{Reference Type}: Clinical Trial, Phase II
{Title}: Outcomes of patients with up to 6 years of follow-up from a phase 2 study of idelalisib for relapsed indolent lymphomas.
{Author}: Wagner-Johnston ND;Schuster SJ;deVos S;Salles G;Jurczak WJ;Flowers CR;Viardot A;Flinn IW;Martin P;Xing G;Rajakumaraswamy N;Gopal AK;
{Journal}: Leuk Lymphoma
{Volume}: 62
{Issue}: 5
{Year}: 05 2021
暂无{DOI}: 10.1080/10428194.2020.1855344
{Abstract}: The phase 2 study of idelalisib monotherapy for indolent non-Hodgkin lymphomas (iNHLs) was completed in 2018; final efficacy and safety data with up to 6.7 years long-term follow-up are reported. Patients with iNHL refractory to both rituximab and an alkylating agent were enrolled and received 150 mg idelalisib twice daily (N = 125).
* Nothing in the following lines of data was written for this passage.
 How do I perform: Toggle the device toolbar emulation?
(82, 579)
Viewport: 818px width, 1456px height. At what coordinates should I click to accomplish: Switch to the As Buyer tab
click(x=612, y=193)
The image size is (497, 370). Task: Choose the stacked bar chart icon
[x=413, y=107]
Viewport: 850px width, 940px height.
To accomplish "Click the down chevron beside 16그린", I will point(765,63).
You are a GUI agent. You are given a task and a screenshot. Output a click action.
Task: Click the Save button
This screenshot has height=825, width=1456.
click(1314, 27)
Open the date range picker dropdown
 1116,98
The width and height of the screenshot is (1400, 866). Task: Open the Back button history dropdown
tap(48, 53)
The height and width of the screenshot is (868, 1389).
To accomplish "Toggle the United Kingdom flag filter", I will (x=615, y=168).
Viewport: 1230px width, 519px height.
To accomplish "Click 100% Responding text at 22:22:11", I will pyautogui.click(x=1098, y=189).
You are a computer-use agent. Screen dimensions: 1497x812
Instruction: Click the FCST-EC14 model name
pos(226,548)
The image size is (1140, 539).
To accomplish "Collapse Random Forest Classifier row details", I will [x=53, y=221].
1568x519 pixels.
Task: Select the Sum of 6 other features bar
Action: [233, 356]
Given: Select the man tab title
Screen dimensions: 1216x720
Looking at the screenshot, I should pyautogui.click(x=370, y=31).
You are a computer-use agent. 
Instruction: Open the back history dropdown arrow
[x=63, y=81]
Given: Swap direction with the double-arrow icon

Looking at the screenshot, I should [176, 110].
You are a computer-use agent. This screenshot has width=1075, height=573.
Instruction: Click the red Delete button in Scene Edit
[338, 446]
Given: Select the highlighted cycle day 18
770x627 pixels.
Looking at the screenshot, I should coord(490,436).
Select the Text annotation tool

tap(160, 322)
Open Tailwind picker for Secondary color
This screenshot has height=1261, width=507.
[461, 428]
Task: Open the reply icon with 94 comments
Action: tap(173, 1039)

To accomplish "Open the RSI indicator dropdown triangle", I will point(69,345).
Idelalisib resulted in an overall response rate of 57.6% with 34.4% continuing therapy for ≥12 months. The median progression-free survival and duration of response were 11.0 and 11.8 months for follicular lymphoma, 22.2 and 20.4 months for lymphoplasmacytic lymphoma/Waldenström's macroglobulinemia (LPL/WM), and 6.6 and 18.4 months for marginal zone lymphoma (MZL). Median overall survival after extended follow-up was 48.6 (95% CI 33.9, 71.7) months. Long-term follow-up did not reveal new safety concerns. These data indicate beneficial outcomes with longer follow-up after idelalisib for treatment of iNHL including in patients with LPL/WM and MZL.